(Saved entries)
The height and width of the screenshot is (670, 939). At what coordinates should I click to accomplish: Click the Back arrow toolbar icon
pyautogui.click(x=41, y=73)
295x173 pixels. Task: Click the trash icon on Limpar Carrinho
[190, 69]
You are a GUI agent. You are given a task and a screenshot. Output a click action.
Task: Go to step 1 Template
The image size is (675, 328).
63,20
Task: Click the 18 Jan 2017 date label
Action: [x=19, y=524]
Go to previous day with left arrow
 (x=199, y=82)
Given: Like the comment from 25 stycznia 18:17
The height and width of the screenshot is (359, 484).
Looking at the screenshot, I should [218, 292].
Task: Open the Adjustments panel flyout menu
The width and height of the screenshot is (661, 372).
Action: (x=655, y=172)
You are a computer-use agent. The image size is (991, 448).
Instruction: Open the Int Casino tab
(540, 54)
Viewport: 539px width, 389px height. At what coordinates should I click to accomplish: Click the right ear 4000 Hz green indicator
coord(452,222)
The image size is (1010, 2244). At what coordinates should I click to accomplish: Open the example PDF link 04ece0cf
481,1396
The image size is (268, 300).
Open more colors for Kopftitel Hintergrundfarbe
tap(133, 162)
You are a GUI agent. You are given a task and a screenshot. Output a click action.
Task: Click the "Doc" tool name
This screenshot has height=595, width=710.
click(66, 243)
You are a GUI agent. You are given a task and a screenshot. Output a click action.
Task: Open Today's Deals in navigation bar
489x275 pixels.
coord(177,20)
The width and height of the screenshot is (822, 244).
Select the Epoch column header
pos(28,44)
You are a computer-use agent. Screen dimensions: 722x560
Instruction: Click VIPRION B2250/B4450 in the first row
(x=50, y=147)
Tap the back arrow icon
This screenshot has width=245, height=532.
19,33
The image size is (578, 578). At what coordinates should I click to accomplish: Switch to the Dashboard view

Action item: Start at the first line and transcribe the data exactly through the last.

Your response:
The height and width of the screenshot is (670, 939). At what coordinates should I click to accomplish: Click the Back arrow toolbar icon
pyautogui.click(x=41, y=73)
295x173 pixels. Task: Click the trash icon on Limpar Carrinho
[190, 69]
You are a GUI agent. You are given a task and a screenshot. Output a click action.
Task: Go to step 1 Template
The image size is (675, 328).
63,20
Task: Click the 18 Jan 2017 date label
Action: [x=19, y=524]
Go to previous day with left arrow
 (x=199, y=82)
Given: Like the comment from 25 stycznia 18:17
The height and width of the screenshot is (359, 484).
Looking at the screenshot, I should [218, 292].
Task: Open the Adjustments panel flyout menu
The width and height of the screenshot is (661, 372).
Action: (x=655, y=172)
You are a computer-use agent. The image size is (991, 448).
Instruction: Open the Int Casino tab
(540, 54)
Viewport: 539px width, 389px height. At what coordinates should I click to accomplish: Click the right ear 4000 Hz green indicator
coord(452,222)
The image size is (1010, 2244). At what coordinates should I click to accomplish: Open the example PDF link 04ece0cf
481,1396
The image size is (268, 300).
Open more colors for Kopftitel Hintergrundfarbe
tap(133, 162)
You are a GUI agent. You are given a task and a screenshot. Output a click action.
Task: Click the "Doc" tool name
This screenshot has height=595, width=710.
click(66, 243)
You are a GUI agent. You are given a task and a screenshot. Output a click action.
Task: Open Today's Deals in navigation bar
489x275 pixels.
coord(177,20)
The width and height of the screenshot is (822, 244).
Select the Epoch column header
pos(28,44)
You are a computer-use agent. Screen dimensions: 722x560
Instruction: Click VIPRION B2250/B4450 in the first row
(x=50, y=147)
Tap the back arrow icon
This screenshot has width=245, height=532.
19,33
The image size is (578, 578). At what coordinates should I click to accomplish: Switch to the Dashboard view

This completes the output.